Return, from the data below, each line that contains the word "množství".

(Screenshot grounding data)
***
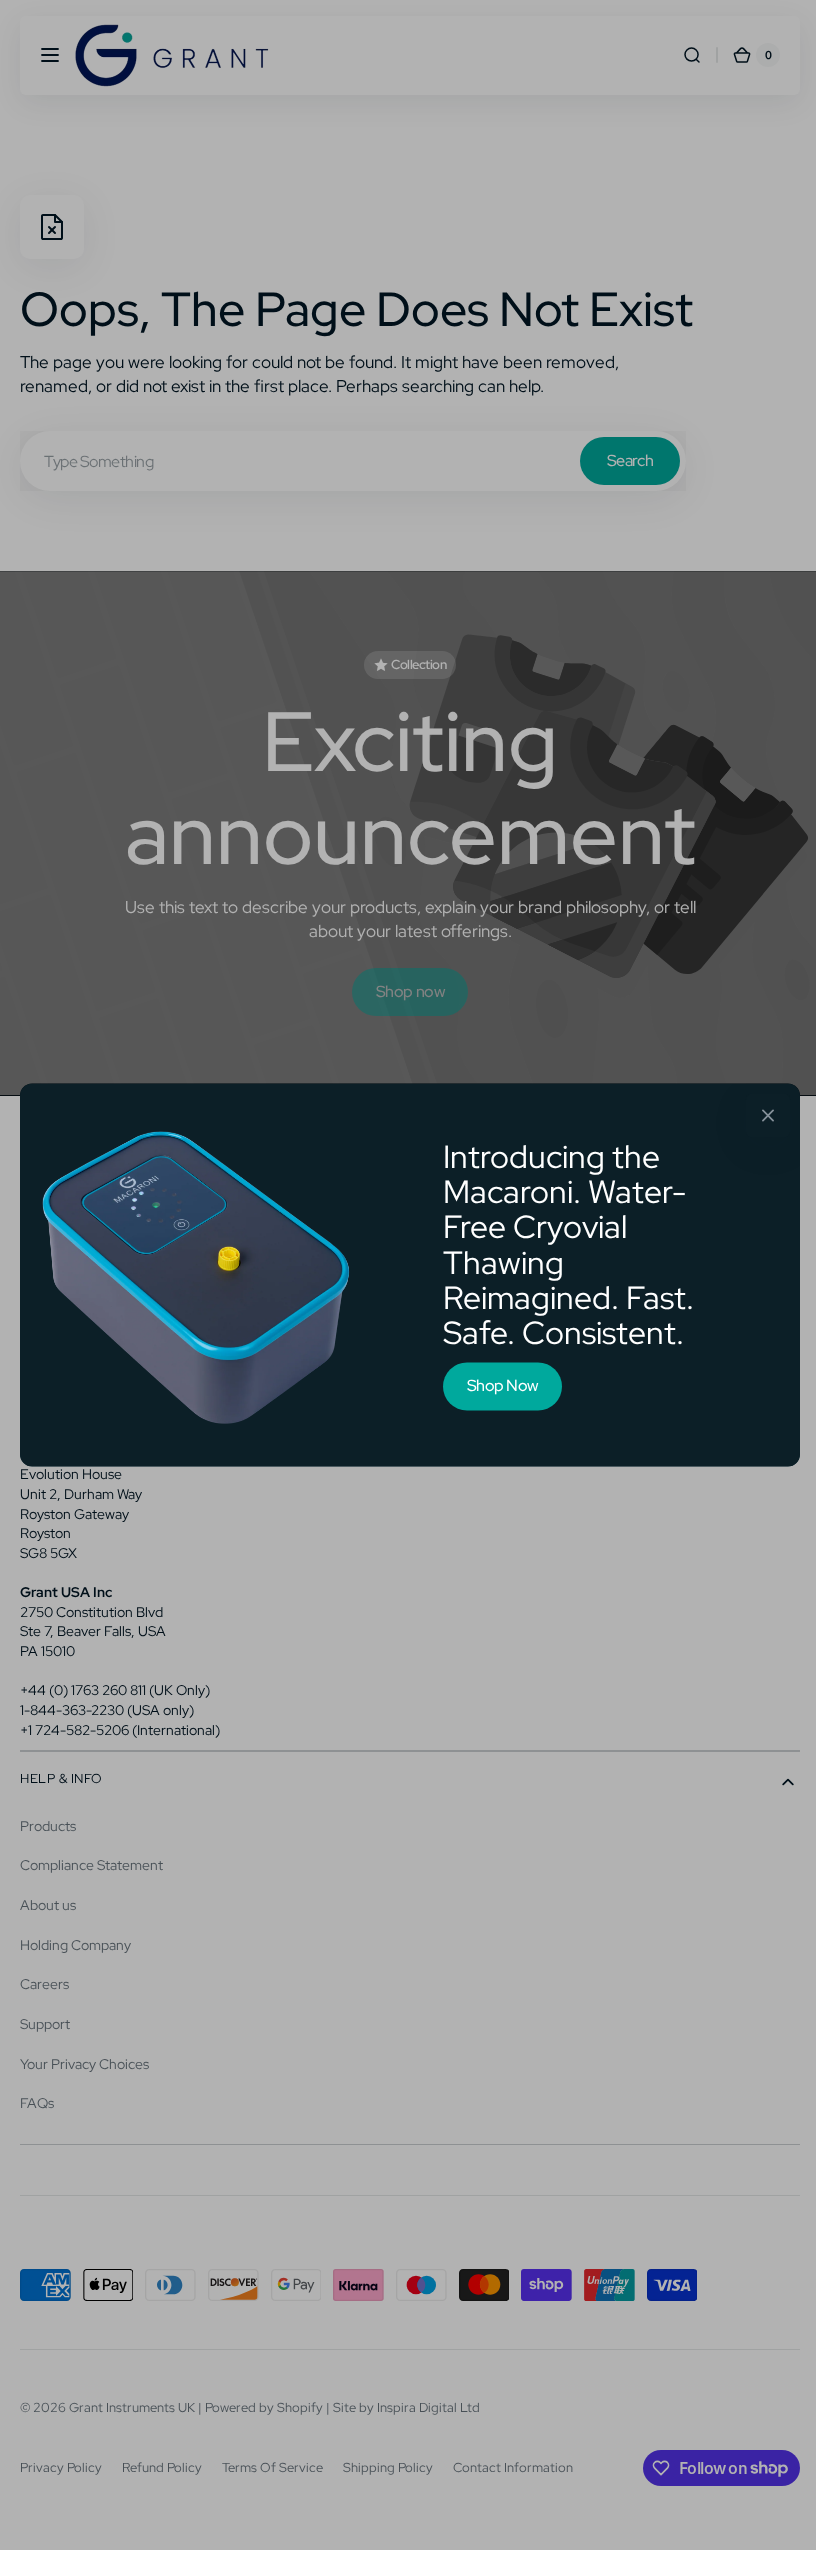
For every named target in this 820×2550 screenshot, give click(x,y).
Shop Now (494, 1385)
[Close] (761, 1115)
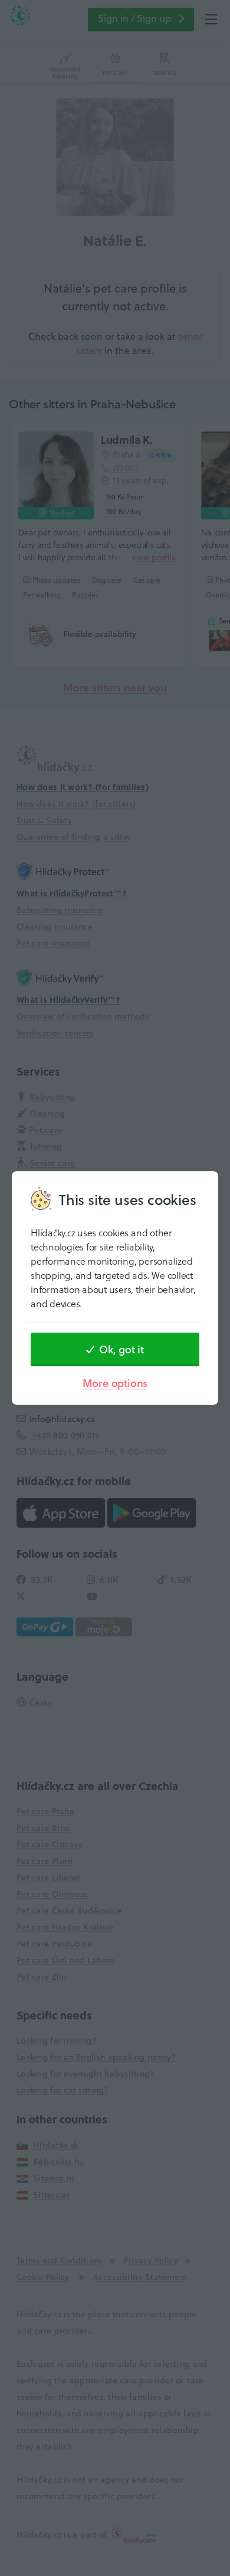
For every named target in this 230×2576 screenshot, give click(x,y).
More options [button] (115, 1383)
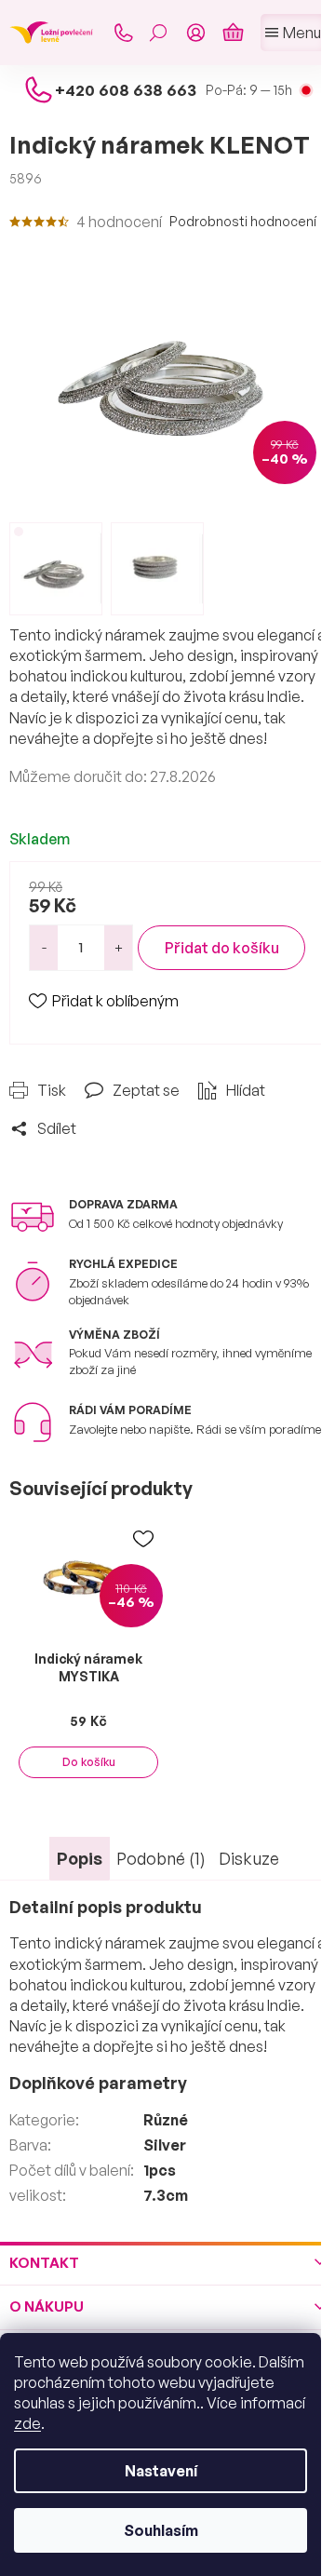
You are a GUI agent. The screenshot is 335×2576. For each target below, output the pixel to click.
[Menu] (293, 32)
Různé (165, 2120)
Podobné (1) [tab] (161, 1858)
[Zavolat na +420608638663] (123, 32)
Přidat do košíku (222, 947)
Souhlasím (161, 2530)
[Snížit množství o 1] (44, 947)
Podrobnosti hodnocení (242, 221)
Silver (164, 2145)
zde (27, 2423)
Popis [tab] (79, 1858)
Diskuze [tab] (249, 1858)
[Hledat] (158, 32)
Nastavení (161, 2470)
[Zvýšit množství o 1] (118, 947)
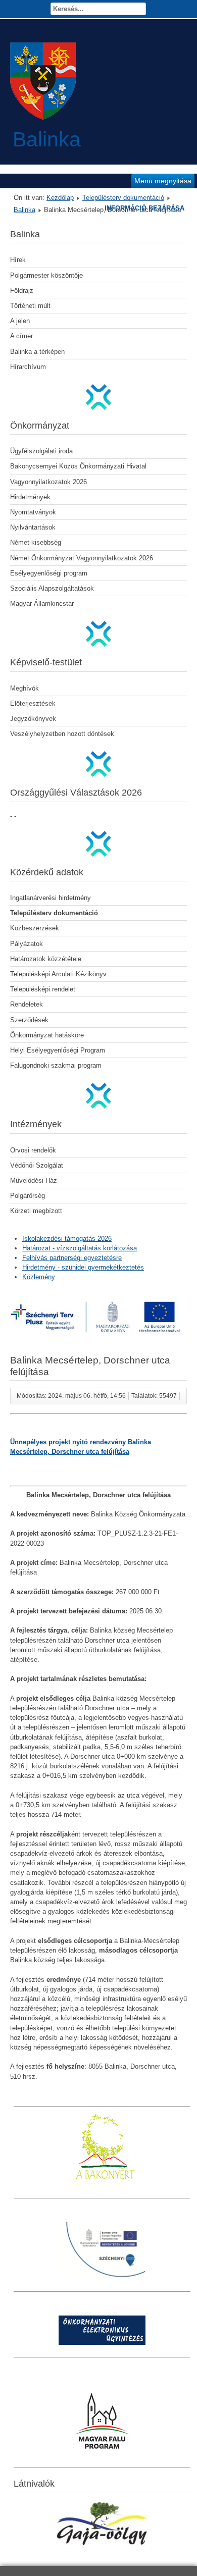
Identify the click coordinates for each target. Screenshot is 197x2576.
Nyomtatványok (33, 512)
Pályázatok (26, 944)
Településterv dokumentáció (123, 197)
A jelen (20, 321)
***
RESPONSE TO THE EXERCISE:
[Snížit množství o 1] (44, 947)
[Zvýšit množství o 1] (118, 947)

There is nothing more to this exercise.